In December 1966, HP was contracted to draw up the project for the Cahora Bassa hydroelectric undertaking. The contract to build the dam was signed between the Portuguese state and ZAMCO (Zambeze Consórcio Hidroeléctrico Lda.) in September 1969. That same month, the contract to supply electricity to South Africa was signed with ESKOM.
In February 1970, GPZ (Zambezi Planning Development Office) was set up, and all the powers of MFPZ and GTZ were transferred to it.
In March 1972 the contract to build the electricity transmission lines was awarded, and in May of that year, the provisional diversion of the river was concluded, allowing a start to be made on digging the foundations and building the dam.

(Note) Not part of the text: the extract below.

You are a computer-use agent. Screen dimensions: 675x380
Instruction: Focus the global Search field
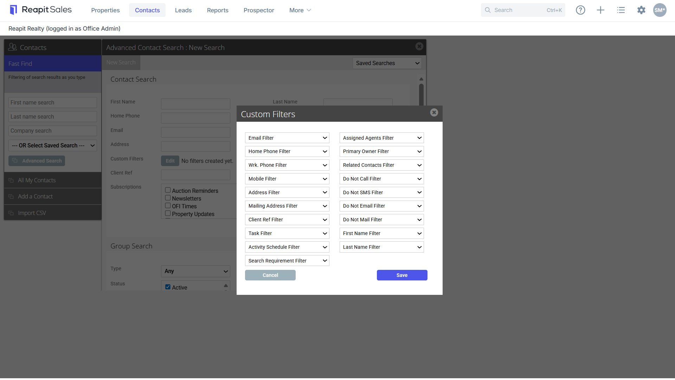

The reservoir began to fill up on 5 December 1974 and was concluded up to the elevation of normal operation (NPA - 326 m) in September 1976. It has only reached higher elevations during the floods of March 1978 (327.74 m) and April 2001 (328.18 m). The maximum flood elevation (NMC) is 329 m.

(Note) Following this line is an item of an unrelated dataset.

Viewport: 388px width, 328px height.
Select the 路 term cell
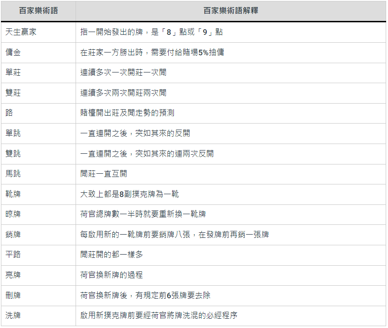pyautogui.click(x=9, y=113)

The HVDC electricity transmission lines to South Africa, covering a length of 1,400 Km, were concluded in January 1974, and the generation, conversion and transmission tests were made in steps. The first step entered into commercial operation on 26 March 1977, the second on 16 April 1978, and the third and final step on 22 June 1979.
The dam was built of conventional concrete, formed out of granite aggregate, resulting from crushing rock taken from the excavation of the foundations and the tunnels, and cement produced at the Dondo-Beira cement plant and, to a lesser extent, cement imported from Zimbabwe.
The total volume of material excavated was about 1,500,000 m3, of which about 200,000 was excavated for the dam foundations, and 1,300,000 for the opening of the power stations, the surge shafts, the transformer room, access tunnels, and conduction galleries.
About 600,000 m3 of concrete was used, of which 450,000 was for the construction of the dam, and the rest for building the underground structures.
The total length of the tunnels, galleries and caverns excavated exceeds 2.5 kms.
The central cavern, which houses the five 415 MW generators, the auxiliary services and the operating and cooling systems, is 217m long, 29m wide and 57m high.
The two surge shafts are 242 m and 342 m long, 15 m wide and 18 m high.
The studies were carried out by the technical departments of the MFPZ and of its successor, the GPZ, with the collaboration of other public and private entities, including study and Project companies, universities and independent consultants-
The project designer for the dam was HP - Hidrotécnica Portuguesa, Lisbon.
The building contractor was ZAMCO - Zambeze Consórcio Hidroeléctrico, Lda., which consisted of 15 members associated into specialist groups by job:
For much of the work, this consortium hired the services of local, regional and national companies.